B190
Gamma secretase as a potential therapeutic target in pancreatic adenocarcinoma
Chris Mann1, Chris Neal1, Chris Briggs1, Mai-Kim Cheng1, William Steward1, David Berry2, Maggie Manson1
1Department of Cancer Studies and Molecular Medicine, University of Leicester, Leicester, UK, 2Department of Hepatobiliary and Pancreatic Surgery, University Hospitals of Leicester, Leicester, UK
Background
Pancreatic carcinoma has a dismal prognosis and is largely resistant to current chemotherapeutic agents. The Notch signalling pathway plays a role in carcinogenesis of several solid malignancies.

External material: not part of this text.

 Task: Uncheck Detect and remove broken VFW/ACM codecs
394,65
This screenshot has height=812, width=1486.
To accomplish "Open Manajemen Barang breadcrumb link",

The aim of this study was to determine the role of Notch in pancreatic carcinoma and investigate its potential therapeutic modulation by inhibiting gamma secretase, the enzyme responsible for pathway activation.
Method
Four pancreatic adenocarcinoma cell lines were used (ASPC-1, BxPC-3, MiaPaCa-2, PANC-1) to examine the effect of gamma secretase inhibition (GSI-I, Calbiochem, UK) on cell proliferation (Coulter counter), viability (ATP assay), apoptosis (Annexin V binding) and cell-cycle (FACS analysis).
Results
All cell lines expressed Notch pathway constituents. GSI-I inhibited activation of Notch-1, -3, and -4, as well as expression of the target gene Hes-1 in a dose-dependent manner. Treatment with 0.1-5μM also dose-dependently reduced proliferation in all cell lines, associated with G2-M cell-cycle arrest, and resulted in reduction in viability and increased apoptosis. All lines entered apoptosis 4-8 hours after treatment, with >90% of cells necrotic by 72 hours after treatment with 5μM GSI-I. At doses as low as 0.1μM, GSI-I induced apoptosis at 24 hours. Combination of GSI-I and Gemcitabine resulted in an additive reduction in cell viability and increase in apoptosis, compared to treatment with either agent alone. Knockdown of Notch 1 with siRNA significantly decreased viability in the three lines expressing this form.
Conclusion
The Notch pathway is important in the pathogenesis of pancreatic adenocarcinoma. This data demonstrates that modulation of this pathway using gamma secretase inhibitors is a promising therapeutic approach.